もともとこのレンズ、安いのにはそれなりの理由があります。

1.開放では描写が甘い。
2.諸収差をそれほど厳密には補正していない。
3.逆光耐性が低く、状況によってゴーストやフレアが派手に出る。
4.コントラストがそれほど高くない。
5.AF駆動音がちょっとうるさい。
6.5枚絞りで、被写体によってはボケ味がうるさい。また、いわゆる「ぐるぐるボケ」が出る。
7.周辺減光が大きい。

・・・などなど。ただし、そういった点をむしろ個性として作画に活かしている方も多く、また絞れば別物のようにシャープになることから、コストパフォーマンス的には最高のレンズとされてきました。なにしろ9,000円ですからね(^_^;)。

そんなEF50mmF1.8が、今回「EF 50mm F1.8 STM」へとリニューアルされました。残念なことに、レンズ構成の変更はありませんでした。これはちょっと肩すかし。キヤノンとしては、あくまでも単焦点レンズの入門用として位置づけているので、コストを掛けるつもりはないという判断ではないかと思います。
その上でですが、改良された点は、主に次のようなものです。

◯最新のコーティングに見直し。
◯最短撮影距離を10cm短縮し、35cmに。
◯絞り羽根を、5枚から7枚円形絞りに。
◯STM(ステッピングモーター)採用でフルタイムマニュアルフォーカスが可能に、&静粛性UP。
◯フードがバヨネット式に。
◯マウントがプラから金属に。


(こちらはリニューアル後の新型。モノとしての質感も向上してます。)

おお!なかなか堅実に進化していますね。まだ発売前なので想像の域を出ませんが、逆光耐性やコントラスト、ボケ味などは、かなり向上していそうな感じです。また、最短撮影距離が10cmも短縮されたのは、使い勝手の面で大きな前進だと思います。

このレンズ、フルサイズのイメージサークルをカバーするレンズなので、もちろんフルサイズ機で使ってもいいのですが、APS-Cサイズ機で使うと、換算80mmF1.8となり、かなり魅力的なポートレートレンズに早変わりします。しかも、中望遠クラスでは普通こんなに寄れませんので(EF85mmF1.8で最短85cm)、テーブルフォト用としても重宝しそうです。

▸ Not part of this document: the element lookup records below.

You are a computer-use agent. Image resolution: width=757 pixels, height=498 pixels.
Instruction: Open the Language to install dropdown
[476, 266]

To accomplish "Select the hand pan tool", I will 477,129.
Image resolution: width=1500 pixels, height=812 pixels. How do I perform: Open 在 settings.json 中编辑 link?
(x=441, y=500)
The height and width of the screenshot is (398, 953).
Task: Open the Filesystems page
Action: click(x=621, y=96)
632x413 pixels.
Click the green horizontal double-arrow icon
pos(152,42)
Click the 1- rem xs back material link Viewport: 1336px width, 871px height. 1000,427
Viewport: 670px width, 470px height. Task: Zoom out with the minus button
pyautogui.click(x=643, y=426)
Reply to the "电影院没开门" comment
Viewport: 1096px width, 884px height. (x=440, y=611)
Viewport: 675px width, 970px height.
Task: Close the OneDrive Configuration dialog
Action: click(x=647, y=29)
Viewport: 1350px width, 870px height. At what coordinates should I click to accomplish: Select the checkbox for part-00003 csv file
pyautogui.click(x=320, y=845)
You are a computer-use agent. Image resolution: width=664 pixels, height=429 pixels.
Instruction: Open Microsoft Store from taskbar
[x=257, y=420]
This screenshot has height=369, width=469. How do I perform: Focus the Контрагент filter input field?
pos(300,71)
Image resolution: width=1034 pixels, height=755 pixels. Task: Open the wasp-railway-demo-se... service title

問題は、既にKiss X7用のレンズとして、EF-S24mmF2.8とEF40mmF2.8の2本で過不足なくスナップしているエンゾーに、EF50mmF.1.8 STMが必要なのかというところ。強いて言えば、パンケーキレンズの2本が絞り開放から安心して使える優等生であるのに対し、50mmF1.8はじゃじゃ馬ですので、まったく個性が違うレンズとして独特の作画を楽しむのもアリなんですが・・・。

ギブミー、ナイスな言い訳。プリーズ。